Document extract:
= Beginning of Section =

2. The framework of claim 1, the terminal portion of the first cantilevered spine comprising a first eyelet.

3. The framework of claim 2, the first eyelet of the first cantilevered spine comprising an elongated shape.

4. The framework of claim 2, the first eyelet of the first cantilevered spine comprising a distal end of the first cantilevered spine.

5. The framework of claim 1, the second cantilevered spine comprising a first eyelet.

6. The framework of claim 1, further comprising a third cantilevered spine extending from the base along the longitudinal axis.

7. The framework of claim 6, further comprising a fourth cantilevered spine extending from the base along the longitudinal axis.

8. The framework of claim 7, further comprising a fifth cantilevered spine extending from the base along the longitudinal axis.

9. The framework of claim 1, the first support comprising a pair of segments that each connect the terminal portion of the first cantilevered spine with the intermediate portion of the second cantilevered spine.

10. The framework of claim 1, the first support extending (i) at a non-perpendicular angle relative to the longitudinal axis and (ii) in the distal direction from the second cantilevered spine to the first cantilevered spine.

11. An end effector for a catheter, the end effector comprising:

a framework comprising a base and a plurality of spines extending from the base along a longitudinal axis;

a flexible circuit comprising:

a plurality of segments extending along the longitudinal axis, the plurality of segments defining an area not covered by any material; and

a plurality of electrodes disposed on each of the segments; and

an insulative material disposed between the framework and the flexible circuit so that the framework is spaced apart from the flexible circuit.

12. The end effector of claim 11, further comprising a position sensor comprising a plurality of location sensing loops.

13. The end effector of claim 12, the plurality of location sensing loops comprising:

a pair of side loops disposed generally symmetrical about the longitudinal axis, each side loop extending in a loop from a proximal portion of the insulative material, to a distal portion of the insulative material, and back to the proximal portion of the insulative material along the longitudinal axis.

14. The end effector of claim 12, the plurality of location sensing loops comprising:

a center loop disposed over the longitudinal axis over an area near a distal portion of the insulative material.

15. The end effector of claim 14, the center loop partially overlapping with each side loop.

16. An end effector for a catheter, the end effector comprising:

a framework comprising a base and a plurality of spines extending from the base along a longitudinal axis; and

a position sensor spaced apart from the framework the position sensor comprising a plurality of location sensing loops comprising:

a pair of side loops disposed generally symmetrical about the longitudinal axis, each side loop extending in a loop from a proximal portion of the framework, to a distal portion of the framework, and back to the proximal portion of the framework along the longitudinal axis.

17. The end effector of claim 16, further comprising an insulative material disposed between the framework and the position sensor, and wherein the plurality of location sensing loops further comprising:

18. The end effector of claim 17, the center loop partially overlapping with each side loop.

19. The end effector of claim 16, the position sensor comprising a plurality of side segments and a center segment, each side loop running along the center segment.

20. The end effector of claim 17, further comprising:

a flexible circuit disposed generally parallel to the framework and separated from the framework by the insulative material, the flexible circuit including a plurality of segments; and

a plurality of electrodes disposed on the plurality of segments of the flexible circuit.

= End of Section =

Dataset extract:
= Beginning of Section =

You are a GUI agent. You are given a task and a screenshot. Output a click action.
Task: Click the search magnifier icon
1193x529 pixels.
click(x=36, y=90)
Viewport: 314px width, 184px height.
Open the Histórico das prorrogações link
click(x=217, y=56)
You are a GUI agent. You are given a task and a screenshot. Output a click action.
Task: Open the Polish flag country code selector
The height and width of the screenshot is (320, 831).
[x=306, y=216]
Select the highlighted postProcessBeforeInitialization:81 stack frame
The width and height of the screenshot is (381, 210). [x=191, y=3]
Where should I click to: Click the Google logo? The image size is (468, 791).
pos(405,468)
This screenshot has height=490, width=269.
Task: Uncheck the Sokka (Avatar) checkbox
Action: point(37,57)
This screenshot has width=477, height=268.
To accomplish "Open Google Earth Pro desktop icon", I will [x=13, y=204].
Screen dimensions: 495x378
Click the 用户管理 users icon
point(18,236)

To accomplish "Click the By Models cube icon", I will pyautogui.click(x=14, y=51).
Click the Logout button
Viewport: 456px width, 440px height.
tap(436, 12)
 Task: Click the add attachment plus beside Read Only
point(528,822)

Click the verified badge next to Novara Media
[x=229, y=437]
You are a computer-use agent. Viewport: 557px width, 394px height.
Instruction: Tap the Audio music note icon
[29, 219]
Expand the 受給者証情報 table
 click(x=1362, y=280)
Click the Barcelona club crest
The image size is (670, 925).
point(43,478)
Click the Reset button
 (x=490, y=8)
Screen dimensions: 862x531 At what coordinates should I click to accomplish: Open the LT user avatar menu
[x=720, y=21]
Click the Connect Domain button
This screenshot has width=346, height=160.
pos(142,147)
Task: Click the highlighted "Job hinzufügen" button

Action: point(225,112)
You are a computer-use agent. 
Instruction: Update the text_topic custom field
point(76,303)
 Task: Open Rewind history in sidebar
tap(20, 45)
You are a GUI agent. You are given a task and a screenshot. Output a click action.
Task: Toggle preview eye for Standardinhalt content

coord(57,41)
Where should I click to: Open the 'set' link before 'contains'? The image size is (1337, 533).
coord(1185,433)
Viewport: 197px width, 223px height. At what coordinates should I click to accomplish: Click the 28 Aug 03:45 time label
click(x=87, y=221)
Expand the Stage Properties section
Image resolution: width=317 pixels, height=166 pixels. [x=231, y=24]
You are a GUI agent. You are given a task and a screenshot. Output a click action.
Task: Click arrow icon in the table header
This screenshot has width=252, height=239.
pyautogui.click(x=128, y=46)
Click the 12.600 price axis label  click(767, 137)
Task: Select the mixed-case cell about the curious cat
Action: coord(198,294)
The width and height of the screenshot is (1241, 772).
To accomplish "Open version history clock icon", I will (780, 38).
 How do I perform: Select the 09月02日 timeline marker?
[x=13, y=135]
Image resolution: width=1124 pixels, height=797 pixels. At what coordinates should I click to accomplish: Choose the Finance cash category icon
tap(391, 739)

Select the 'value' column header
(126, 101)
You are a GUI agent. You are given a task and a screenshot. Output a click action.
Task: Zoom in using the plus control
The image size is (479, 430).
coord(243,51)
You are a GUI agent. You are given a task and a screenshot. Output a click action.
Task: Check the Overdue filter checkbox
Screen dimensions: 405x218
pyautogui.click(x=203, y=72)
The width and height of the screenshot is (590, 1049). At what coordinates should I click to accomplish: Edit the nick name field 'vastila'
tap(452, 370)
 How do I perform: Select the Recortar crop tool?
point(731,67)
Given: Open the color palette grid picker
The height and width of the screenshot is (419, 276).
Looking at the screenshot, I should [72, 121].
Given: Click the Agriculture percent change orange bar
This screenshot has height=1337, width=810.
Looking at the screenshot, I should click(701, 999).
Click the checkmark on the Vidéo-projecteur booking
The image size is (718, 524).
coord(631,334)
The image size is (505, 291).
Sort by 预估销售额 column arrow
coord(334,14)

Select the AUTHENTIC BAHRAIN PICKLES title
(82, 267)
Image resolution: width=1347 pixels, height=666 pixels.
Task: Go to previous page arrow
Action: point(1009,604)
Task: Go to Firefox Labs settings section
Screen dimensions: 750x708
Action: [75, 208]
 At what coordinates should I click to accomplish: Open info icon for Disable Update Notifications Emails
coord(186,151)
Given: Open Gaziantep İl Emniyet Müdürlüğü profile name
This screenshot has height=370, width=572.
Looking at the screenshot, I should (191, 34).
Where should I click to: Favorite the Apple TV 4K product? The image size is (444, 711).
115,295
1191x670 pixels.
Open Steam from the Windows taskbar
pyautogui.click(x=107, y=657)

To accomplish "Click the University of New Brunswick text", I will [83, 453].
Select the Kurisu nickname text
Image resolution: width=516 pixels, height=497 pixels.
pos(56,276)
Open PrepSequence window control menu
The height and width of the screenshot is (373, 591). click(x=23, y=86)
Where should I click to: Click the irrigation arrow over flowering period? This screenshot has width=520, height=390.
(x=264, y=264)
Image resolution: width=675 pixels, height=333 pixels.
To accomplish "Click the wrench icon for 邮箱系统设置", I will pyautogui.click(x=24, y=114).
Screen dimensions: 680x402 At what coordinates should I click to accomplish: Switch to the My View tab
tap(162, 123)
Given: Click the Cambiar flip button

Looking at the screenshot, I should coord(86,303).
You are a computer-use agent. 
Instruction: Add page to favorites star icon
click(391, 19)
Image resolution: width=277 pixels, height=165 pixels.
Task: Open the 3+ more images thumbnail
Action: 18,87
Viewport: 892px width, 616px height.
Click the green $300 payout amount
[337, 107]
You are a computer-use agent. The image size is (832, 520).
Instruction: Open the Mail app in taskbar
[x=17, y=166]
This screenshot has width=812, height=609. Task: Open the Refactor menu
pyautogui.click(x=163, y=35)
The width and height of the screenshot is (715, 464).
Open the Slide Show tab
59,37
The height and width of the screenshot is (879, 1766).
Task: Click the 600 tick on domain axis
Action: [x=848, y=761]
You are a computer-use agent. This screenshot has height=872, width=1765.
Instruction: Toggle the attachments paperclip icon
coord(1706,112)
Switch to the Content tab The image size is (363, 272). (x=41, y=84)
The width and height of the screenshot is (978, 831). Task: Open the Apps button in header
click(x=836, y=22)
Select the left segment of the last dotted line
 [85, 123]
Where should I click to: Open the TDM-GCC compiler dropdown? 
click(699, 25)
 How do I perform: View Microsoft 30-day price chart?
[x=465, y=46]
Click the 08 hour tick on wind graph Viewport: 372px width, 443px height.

= End of Section =

What is expected: In the catheter end effector claims, rewrite the paragraph that begins "10. The framework of claim 1, the first support extending" as a short list, keeping its main facts.

Exercise solution:
Claim 10 (depends on claim 1): the first support of the framework extends
- at a non-perpendicular angle to the longitudinal axis
- in the distal direction, from the second cantilevered spine to the first cantilevered spine